A pulp conceived from sentiments : Part I

The idea of pacifying discomforts by plastering your face with fake plastic smiles is clearly a contentious one, and more than often, a hyperbolic remedial method.  That is a controversial issue simply because most people seem to take smiles as they come (I mean, even a fake smile is a smile after all, and it could hardly be differentiated from a true one merely from its appearance). Most people wouldn’t bother to care about the true nature of the smile. Similarly, when people accept apologies, they’re basically supposed to be okay with you. But sometimes, even when you can quite clearly see that they’re holding something back, you can’t just force them to admit that you aren’t forgiven, because the common convention is that being forgiven or being told you’re forgiven is acceptable, regardless of the actuality of things. But feelings do not always go with conventions, do they?
 
And however insane it may sound, losing the ability to hurt people, is strangely, tragic (I am extremely cautious when I am saying this because it isn’t about “deliberately” hurting someone. That would be crude criminality or cowardice. That could be sadistic, and depending on the nature of the act, it could also be an attempt to force sympathy out of someone). Generally, when someone (someone important) is hurt because of you, it is due to your noteworthiness in relation to them, which in turns, implies that you are valued for something (to say the least). It highlights the fact that you actually possess some elements that could possibly invite a passive disappointment from them. “Not being able to hurt” quite clearly is an indicator of the frivolity in your influence or the futility of your existence. At some points, people might get so indifferent to you, it may actually force you to realize that you are no longer an appropriate subject to hold a grudge against. When people wouldn’t just bother to be bothered by you or your presence, the feelings that follow might well and truly be excruciating. 

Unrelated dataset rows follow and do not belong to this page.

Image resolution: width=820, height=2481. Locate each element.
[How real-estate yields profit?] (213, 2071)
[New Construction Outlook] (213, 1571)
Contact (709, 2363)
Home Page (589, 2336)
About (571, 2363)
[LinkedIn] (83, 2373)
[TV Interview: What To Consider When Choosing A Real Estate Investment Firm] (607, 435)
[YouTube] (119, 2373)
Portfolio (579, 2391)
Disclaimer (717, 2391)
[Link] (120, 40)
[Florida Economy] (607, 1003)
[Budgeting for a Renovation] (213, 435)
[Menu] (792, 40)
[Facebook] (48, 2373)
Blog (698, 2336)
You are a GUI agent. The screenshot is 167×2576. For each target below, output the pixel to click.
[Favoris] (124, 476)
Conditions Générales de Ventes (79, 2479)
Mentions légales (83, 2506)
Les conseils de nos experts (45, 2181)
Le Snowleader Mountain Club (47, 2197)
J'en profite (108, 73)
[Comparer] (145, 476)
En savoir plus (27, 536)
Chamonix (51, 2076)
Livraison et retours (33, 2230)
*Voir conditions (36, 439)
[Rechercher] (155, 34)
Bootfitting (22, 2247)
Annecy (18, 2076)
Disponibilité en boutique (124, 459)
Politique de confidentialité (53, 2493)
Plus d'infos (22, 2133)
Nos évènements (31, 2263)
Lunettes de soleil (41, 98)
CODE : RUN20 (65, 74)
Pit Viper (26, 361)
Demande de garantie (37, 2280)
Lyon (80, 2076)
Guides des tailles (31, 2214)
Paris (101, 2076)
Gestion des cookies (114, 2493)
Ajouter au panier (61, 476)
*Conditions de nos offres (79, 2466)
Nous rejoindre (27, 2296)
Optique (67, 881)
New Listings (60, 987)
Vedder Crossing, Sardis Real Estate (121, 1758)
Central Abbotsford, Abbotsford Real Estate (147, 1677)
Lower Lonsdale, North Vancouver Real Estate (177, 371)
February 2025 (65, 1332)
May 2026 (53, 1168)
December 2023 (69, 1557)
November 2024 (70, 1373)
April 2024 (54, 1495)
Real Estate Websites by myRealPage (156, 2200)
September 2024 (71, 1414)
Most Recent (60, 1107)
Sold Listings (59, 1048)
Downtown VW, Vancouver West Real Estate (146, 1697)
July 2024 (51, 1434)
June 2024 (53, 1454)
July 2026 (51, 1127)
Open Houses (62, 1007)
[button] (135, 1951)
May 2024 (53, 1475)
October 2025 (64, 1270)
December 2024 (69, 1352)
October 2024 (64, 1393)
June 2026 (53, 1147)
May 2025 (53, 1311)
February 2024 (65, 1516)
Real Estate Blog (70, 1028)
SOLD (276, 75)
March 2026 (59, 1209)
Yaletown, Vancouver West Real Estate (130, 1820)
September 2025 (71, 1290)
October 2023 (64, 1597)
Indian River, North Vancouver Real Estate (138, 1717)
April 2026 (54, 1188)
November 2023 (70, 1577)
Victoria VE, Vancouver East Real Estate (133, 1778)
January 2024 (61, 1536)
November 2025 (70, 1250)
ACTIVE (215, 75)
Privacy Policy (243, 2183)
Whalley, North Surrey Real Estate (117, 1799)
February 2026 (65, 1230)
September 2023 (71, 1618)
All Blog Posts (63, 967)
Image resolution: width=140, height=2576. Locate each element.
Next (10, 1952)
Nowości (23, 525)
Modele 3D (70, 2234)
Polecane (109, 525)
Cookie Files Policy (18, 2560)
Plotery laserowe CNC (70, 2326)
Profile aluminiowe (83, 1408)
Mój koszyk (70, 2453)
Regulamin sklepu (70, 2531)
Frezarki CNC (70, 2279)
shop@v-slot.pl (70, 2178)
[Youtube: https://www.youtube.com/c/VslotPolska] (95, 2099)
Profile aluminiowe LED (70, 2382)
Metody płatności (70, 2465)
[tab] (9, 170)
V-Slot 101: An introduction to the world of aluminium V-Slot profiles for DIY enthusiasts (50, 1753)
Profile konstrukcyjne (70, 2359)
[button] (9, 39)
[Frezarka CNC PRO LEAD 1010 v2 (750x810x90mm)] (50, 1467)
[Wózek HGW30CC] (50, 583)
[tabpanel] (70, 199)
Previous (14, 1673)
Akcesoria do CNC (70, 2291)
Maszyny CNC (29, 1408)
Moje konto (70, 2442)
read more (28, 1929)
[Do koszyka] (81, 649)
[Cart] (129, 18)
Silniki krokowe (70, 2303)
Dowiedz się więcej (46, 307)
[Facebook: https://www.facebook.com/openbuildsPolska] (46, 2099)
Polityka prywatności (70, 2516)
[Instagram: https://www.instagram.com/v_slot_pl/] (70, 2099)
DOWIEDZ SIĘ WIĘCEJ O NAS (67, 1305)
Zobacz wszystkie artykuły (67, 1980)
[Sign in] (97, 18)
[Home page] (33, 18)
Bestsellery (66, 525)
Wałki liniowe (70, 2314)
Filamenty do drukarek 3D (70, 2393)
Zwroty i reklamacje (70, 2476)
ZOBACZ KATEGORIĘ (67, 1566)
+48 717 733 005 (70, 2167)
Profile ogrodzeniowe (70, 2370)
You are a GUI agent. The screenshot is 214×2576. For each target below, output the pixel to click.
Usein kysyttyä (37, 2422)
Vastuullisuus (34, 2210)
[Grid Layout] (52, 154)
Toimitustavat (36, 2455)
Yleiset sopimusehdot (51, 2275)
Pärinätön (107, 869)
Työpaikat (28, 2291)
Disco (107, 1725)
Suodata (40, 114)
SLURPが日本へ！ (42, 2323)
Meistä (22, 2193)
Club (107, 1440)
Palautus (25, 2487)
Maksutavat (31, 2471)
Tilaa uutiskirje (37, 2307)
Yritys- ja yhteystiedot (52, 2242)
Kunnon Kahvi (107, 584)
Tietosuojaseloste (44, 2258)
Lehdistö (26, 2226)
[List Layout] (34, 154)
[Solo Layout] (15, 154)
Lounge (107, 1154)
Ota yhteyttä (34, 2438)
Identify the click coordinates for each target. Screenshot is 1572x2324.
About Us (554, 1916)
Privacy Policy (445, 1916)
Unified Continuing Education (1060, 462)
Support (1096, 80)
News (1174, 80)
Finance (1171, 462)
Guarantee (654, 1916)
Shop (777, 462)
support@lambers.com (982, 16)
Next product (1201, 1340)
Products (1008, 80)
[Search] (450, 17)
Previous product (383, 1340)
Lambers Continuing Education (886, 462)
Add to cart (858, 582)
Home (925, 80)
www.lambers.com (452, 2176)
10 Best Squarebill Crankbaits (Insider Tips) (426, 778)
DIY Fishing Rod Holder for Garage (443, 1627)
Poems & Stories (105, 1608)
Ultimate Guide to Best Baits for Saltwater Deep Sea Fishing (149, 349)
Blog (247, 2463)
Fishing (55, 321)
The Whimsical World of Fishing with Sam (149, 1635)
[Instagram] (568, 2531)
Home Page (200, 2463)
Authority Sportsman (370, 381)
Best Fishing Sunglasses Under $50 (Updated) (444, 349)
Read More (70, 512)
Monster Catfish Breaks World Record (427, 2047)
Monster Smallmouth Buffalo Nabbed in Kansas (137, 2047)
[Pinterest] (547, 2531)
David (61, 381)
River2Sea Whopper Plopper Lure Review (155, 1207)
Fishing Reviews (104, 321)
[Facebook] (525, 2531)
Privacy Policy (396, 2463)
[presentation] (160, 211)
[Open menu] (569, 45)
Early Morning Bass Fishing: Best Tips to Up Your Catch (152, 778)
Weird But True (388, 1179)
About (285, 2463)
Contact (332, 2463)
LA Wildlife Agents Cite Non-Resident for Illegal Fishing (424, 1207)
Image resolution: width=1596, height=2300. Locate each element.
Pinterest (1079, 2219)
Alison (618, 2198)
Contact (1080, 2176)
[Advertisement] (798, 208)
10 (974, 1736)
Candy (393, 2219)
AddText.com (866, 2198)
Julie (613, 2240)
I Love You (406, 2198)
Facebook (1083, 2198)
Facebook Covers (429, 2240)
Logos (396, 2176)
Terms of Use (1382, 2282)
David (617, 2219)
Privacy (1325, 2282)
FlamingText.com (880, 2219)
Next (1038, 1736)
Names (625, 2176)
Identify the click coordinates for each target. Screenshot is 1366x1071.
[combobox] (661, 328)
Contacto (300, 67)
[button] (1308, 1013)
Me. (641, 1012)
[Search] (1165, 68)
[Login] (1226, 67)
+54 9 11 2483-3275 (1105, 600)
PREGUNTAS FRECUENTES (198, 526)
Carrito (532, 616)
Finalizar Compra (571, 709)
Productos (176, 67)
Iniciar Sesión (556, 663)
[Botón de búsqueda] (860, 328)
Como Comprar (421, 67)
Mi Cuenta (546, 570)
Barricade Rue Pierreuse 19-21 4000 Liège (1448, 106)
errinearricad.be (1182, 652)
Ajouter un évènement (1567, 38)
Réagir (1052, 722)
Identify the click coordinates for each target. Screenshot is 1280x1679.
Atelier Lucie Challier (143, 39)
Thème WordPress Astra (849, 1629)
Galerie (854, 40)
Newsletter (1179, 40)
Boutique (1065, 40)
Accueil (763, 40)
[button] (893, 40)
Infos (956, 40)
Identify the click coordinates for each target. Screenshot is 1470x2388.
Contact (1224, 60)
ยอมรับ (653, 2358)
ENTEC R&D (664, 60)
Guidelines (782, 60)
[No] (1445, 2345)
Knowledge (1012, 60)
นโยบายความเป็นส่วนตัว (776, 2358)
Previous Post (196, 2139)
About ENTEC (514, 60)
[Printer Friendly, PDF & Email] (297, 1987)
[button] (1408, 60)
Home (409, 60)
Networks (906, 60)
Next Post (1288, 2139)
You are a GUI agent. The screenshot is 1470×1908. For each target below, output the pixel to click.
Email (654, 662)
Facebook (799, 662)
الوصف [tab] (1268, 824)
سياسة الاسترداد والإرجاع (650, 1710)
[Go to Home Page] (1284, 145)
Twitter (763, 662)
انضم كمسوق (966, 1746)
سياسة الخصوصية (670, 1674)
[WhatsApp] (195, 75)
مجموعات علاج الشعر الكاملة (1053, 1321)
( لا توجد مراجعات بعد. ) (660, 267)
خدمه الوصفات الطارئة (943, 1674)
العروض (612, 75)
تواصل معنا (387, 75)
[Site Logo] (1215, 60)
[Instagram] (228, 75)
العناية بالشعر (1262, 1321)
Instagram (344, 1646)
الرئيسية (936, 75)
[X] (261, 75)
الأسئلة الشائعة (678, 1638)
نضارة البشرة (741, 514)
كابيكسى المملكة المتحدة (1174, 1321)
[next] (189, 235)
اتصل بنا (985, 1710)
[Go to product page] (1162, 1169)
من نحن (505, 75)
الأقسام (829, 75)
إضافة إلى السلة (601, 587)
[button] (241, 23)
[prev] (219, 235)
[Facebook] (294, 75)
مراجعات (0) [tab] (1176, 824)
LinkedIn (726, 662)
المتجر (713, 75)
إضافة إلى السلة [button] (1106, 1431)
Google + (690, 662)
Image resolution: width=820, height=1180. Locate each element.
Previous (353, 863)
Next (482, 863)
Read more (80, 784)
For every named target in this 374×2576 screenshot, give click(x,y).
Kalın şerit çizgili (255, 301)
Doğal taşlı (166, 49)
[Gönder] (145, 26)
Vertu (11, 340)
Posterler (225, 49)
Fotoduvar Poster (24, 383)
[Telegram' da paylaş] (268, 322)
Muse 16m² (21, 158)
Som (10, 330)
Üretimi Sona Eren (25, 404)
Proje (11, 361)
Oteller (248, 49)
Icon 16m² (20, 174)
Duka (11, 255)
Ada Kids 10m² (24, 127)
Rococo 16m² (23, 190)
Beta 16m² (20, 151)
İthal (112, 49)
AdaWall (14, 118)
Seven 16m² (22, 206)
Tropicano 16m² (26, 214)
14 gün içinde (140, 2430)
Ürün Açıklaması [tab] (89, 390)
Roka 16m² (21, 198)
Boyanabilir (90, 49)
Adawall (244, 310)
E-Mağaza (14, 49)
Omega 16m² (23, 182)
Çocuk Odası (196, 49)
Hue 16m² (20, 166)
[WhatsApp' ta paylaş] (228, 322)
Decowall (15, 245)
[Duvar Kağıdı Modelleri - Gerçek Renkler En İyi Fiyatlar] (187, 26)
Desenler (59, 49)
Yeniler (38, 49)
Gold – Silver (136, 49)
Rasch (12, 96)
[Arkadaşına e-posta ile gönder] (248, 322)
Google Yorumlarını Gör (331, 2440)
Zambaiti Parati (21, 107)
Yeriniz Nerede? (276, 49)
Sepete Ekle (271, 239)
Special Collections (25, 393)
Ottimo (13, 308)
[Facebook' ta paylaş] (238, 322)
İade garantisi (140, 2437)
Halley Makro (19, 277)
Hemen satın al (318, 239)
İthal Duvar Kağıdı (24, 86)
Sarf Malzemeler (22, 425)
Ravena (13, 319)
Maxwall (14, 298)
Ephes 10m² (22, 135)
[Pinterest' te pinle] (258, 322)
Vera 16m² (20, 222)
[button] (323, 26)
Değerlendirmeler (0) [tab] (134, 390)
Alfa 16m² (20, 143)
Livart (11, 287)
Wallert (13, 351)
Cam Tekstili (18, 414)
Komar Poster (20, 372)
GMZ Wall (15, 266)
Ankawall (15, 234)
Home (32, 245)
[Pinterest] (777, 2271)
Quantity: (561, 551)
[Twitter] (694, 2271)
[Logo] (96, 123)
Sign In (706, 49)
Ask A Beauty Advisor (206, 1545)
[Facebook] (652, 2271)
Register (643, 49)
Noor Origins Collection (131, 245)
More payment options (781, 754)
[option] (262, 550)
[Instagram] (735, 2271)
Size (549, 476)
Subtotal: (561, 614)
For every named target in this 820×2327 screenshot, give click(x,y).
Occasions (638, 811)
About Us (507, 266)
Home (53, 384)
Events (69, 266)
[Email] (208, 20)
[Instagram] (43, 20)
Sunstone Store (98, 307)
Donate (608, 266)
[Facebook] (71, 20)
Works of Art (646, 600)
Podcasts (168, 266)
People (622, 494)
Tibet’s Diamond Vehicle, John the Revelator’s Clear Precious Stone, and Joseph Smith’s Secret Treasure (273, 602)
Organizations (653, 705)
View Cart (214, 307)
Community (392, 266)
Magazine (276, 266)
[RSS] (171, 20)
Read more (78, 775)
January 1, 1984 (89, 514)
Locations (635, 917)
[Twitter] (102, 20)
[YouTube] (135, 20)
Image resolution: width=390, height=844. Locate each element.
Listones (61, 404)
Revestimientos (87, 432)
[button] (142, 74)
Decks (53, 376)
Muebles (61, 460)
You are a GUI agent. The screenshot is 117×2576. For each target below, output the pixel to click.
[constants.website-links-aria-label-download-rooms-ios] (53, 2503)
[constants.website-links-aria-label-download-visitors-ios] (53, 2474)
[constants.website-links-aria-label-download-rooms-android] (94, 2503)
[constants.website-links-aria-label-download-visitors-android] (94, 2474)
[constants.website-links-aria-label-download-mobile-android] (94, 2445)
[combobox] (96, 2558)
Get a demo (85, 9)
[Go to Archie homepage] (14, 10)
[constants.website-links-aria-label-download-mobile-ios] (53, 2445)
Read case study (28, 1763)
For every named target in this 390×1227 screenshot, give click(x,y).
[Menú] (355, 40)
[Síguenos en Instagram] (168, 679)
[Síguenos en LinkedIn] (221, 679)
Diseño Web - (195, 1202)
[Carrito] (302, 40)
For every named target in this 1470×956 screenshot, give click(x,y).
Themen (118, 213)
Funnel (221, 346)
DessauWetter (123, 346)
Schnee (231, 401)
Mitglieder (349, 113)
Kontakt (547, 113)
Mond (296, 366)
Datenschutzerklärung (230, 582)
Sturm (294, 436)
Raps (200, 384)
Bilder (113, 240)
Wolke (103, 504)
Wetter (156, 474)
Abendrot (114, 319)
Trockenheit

Frustrations are sometimes spilled out in the form of an unconditional, and irrelevant rage which clearly reflects nothing but an obscure inability to ascertain with inner frailties that constitutes us. They might go unnoticed, but if they are read, they would certainly serve a great deal in outlining a personality trait. It’s the outburst of that rage that characterizes a person. Possibly not the intensity or the magnitude, but the relevance and the meaning of it. Anger doesn’t always need an external catalyst. Sometimes, the external factors only serve to ignite the matches of our inner complex, defenselessness that are awaiting a spark. 
 
Sometimes, pain can be quantified by relative impacts of a loss. In reference to the relationships where inevitability of a separation, (rather than the inadaptability, escalating stresses or irreparable voids) is the only issue, there exists a room for post-estrangement trauma. Even in the most worked out separations, the most resolved ones, either party has a clear idea of who shared the larger part of the blame, who was the one who couldn’t hold on for the good. Therefore, that pain can be quantified in terms of who was on the side of a relatively harsher treatment.